_Task goal_
Below are entries; count the lines containing the string "from". The answer is that number alone.

(Stored data entries)
────

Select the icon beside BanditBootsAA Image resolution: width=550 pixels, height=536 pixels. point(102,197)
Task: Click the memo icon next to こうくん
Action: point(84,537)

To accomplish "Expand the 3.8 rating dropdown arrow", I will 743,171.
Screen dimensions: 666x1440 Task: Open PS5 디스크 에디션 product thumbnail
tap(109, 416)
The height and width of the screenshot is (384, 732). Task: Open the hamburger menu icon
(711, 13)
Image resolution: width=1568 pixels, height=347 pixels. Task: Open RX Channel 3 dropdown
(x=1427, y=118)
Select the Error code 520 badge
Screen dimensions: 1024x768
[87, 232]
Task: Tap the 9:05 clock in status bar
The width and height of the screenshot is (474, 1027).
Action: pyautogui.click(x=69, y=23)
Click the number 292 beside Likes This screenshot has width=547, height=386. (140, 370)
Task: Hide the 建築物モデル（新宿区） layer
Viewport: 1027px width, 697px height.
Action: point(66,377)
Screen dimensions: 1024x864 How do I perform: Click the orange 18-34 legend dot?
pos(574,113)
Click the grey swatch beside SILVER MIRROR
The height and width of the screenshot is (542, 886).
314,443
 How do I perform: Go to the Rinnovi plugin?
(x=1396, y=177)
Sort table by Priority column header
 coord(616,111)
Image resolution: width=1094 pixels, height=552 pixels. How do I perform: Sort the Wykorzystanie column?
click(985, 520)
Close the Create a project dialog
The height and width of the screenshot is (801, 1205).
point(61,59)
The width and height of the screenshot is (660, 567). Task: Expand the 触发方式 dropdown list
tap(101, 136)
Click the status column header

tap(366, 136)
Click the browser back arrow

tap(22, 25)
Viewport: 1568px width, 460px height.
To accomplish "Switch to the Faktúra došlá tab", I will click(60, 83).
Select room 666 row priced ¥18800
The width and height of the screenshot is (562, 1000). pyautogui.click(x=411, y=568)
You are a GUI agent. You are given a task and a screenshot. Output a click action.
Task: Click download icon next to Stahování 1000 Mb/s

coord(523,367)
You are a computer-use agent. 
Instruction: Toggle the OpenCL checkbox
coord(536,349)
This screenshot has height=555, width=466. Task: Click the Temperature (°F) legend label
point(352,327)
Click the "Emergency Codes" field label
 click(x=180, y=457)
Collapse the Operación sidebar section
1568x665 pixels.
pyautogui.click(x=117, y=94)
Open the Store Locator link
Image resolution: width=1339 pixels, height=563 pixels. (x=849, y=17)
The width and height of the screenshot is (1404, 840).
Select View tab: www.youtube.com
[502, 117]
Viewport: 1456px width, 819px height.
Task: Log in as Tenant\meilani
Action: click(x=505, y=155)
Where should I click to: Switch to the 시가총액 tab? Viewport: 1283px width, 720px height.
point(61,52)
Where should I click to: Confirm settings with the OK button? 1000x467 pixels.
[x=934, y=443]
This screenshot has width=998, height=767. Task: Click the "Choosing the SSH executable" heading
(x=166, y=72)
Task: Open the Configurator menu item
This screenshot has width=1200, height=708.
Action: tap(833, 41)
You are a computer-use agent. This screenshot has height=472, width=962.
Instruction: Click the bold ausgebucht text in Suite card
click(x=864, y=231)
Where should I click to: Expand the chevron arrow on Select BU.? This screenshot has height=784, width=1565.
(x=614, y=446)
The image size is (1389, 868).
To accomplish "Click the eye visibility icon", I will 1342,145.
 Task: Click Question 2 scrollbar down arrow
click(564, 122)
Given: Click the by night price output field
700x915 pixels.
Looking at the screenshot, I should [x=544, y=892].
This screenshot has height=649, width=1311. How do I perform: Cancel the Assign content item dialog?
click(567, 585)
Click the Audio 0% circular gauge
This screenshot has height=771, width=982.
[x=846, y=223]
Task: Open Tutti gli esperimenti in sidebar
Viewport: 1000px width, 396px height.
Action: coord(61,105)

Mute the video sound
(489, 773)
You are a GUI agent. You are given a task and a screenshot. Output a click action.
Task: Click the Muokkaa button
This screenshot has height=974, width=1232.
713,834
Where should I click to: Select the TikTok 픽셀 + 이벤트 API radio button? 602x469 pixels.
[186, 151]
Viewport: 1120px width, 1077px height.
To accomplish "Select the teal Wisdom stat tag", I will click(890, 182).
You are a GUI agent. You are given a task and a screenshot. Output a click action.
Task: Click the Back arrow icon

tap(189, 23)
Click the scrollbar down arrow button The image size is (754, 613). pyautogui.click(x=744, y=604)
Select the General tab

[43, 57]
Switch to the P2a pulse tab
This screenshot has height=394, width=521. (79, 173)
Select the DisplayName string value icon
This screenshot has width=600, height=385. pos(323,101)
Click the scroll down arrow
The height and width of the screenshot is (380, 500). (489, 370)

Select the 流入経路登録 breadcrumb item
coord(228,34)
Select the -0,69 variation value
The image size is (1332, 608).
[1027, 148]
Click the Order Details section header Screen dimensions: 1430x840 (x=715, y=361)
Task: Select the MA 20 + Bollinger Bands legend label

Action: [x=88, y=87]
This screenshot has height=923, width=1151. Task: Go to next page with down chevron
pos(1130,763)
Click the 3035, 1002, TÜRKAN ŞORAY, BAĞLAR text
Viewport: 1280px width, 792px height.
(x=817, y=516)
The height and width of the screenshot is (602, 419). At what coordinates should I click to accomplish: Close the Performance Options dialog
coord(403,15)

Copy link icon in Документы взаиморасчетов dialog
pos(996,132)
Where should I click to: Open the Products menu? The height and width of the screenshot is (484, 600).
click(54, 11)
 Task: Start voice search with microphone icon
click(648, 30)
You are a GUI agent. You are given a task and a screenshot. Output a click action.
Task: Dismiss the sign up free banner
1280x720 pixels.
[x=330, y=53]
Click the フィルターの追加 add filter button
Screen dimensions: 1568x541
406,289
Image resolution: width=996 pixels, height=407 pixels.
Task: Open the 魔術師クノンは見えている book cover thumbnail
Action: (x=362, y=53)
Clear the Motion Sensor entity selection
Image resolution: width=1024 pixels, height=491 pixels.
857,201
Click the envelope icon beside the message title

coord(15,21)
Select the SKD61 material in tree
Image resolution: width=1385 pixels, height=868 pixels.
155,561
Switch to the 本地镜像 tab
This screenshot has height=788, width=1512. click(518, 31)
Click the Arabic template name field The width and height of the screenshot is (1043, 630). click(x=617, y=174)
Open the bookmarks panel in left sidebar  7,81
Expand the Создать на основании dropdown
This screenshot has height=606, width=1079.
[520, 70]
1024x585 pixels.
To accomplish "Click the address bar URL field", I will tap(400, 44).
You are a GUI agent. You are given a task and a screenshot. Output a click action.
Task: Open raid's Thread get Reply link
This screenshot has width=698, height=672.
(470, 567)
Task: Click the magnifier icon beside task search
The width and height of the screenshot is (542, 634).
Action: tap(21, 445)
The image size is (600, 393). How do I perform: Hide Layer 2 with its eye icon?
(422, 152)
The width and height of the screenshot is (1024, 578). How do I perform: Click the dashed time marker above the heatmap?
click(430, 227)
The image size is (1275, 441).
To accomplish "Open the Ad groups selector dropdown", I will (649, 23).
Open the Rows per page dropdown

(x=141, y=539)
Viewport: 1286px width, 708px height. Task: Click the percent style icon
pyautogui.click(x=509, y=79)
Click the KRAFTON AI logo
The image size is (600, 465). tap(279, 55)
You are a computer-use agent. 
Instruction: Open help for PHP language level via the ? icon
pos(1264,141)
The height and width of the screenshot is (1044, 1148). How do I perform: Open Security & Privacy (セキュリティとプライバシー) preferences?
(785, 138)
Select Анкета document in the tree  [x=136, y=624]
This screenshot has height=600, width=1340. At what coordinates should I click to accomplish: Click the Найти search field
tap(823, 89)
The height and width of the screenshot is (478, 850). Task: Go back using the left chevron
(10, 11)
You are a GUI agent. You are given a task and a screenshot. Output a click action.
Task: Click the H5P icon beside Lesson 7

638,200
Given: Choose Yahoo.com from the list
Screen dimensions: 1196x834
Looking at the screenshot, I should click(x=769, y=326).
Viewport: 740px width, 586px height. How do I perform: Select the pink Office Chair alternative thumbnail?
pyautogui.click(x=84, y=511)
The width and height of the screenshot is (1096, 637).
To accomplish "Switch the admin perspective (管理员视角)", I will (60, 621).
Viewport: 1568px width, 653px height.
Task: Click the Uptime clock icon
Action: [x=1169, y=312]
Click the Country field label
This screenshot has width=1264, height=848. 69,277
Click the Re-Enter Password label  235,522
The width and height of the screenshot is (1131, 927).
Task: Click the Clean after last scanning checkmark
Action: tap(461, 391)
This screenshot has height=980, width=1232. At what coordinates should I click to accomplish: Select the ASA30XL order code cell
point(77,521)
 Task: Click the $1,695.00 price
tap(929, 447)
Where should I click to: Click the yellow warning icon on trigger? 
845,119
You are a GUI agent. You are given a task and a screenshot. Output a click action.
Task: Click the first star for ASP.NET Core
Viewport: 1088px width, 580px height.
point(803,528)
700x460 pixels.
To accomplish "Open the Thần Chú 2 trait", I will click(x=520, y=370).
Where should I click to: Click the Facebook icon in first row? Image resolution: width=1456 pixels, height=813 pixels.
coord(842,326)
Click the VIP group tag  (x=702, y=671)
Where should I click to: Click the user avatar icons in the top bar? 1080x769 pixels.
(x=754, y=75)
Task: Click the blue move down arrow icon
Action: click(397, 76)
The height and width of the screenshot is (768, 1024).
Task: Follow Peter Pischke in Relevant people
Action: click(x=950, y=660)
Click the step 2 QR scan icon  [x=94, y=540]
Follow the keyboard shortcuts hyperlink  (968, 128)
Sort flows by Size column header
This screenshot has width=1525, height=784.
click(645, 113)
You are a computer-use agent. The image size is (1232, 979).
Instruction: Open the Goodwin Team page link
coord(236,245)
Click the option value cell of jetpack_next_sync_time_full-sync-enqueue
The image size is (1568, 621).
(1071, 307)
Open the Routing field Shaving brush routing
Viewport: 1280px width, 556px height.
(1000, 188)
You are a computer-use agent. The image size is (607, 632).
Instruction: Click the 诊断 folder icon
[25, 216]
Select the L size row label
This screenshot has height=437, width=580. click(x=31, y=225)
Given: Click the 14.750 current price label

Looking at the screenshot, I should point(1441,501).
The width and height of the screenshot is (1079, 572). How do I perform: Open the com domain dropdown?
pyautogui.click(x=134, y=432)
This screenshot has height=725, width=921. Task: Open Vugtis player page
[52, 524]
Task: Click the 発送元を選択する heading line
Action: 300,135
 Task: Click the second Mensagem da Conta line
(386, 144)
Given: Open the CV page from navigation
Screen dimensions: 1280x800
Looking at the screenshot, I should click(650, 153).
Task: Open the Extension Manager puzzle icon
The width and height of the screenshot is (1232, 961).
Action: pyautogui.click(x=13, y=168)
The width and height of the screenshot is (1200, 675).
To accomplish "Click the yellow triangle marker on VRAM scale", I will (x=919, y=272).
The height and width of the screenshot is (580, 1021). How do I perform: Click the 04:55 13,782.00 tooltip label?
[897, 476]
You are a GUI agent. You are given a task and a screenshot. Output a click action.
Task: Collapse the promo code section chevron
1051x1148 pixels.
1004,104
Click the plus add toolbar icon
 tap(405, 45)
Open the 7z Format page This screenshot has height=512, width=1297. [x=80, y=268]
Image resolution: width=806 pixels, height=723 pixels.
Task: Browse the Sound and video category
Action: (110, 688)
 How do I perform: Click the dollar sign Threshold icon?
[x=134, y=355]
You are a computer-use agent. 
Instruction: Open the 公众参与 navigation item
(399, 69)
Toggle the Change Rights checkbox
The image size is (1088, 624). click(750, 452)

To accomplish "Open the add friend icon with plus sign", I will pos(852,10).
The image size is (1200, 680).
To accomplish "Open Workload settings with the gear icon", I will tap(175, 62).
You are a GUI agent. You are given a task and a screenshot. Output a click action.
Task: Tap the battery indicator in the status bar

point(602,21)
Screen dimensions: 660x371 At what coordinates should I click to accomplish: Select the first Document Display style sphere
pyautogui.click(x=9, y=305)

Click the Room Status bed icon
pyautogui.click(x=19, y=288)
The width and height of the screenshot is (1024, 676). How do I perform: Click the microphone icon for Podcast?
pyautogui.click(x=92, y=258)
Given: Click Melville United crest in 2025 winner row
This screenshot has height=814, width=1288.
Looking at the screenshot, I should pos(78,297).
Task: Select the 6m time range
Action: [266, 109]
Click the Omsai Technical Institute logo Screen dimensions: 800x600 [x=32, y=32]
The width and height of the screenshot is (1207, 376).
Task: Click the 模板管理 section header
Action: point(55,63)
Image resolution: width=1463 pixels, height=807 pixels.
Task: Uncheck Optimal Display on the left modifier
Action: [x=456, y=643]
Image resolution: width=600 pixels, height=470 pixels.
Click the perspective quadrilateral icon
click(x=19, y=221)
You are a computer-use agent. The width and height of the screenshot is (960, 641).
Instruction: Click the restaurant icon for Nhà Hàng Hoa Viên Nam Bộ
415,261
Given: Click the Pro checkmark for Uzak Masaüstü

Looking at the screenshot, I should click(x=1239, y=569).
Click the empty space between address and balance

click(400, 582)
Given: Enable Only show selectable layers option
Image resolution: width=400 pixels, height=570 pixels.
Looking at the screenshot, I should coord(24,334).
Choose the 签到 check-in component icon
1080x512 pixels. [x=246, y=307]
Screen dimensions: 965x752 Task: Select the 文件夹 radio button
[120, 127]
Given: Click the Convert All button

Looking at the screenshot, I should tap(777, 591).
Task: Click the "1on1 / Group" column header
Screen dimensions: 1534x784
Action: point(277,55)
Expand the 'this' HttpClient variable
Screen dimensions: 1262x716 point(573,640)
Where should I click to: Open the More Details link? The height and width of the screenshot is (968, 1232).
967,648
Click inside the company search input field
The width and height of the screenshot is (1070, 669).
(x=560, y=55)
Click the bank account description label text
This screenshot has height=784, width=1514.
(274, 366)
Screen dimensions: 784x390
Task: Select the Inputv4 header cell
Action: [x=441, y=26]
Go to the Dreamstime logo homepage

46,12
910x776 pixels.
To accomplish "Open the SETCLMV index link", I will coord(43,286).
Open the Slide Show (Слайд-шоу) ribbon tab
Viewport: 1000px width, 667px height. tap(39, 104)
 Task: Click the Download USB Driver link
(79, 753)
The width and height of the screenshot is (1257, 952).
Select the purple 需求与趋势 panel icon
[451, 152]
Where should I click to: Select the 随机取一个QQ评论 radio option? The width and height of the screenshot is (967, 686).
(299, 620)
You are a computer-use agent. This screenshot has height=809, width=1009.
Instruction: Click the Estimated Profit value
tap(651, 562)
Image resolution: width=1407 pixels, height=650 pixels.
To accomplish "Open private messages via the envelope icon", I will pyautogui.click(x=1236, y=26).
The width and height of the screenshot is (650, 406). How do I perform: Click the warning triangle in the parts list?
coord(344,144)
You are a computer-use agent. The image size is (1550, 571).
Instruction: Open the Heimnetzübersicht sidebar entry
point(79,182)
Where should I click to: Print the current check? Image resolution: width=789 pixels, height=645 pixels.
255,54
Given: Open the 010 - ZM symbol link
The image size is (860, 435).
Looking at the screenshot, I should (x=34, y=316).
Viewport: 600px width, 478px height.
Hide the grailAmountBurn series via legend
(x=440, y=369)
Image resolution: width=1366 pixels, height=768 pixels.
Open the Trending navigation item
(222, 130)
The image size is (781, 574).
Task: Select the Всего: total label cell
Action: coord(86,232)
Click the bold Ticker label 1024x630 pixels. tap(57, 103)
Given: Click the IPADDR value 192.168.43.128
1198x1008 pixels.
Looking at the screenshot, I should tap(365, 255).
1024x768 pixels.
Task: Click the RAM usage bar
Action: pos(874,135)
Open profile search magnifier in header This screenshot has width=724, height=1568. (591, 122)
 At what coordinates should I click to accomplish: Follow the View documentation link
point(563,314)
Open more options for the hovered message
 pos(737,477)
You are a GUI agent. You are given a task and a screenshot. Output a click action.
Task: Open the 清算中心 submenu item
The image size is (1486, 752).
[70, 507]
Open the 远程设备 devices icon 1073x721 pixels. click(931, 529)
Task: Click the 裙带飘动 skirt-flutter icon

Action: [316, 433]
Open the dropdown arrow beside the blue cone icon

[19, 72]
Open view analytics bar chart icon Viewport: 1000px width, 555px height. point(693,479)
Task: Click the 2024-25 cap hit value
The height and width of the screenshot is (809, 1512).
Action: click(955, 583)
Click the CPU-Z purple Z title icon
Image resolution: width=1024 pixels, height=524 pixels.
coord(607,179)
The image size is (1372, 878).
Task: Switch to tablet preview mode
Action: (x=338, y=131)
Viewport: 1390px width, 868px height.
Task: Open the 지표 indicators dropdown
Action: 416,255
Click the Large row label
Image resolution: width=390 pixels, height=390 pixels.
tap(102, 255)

────

_The completed task_
2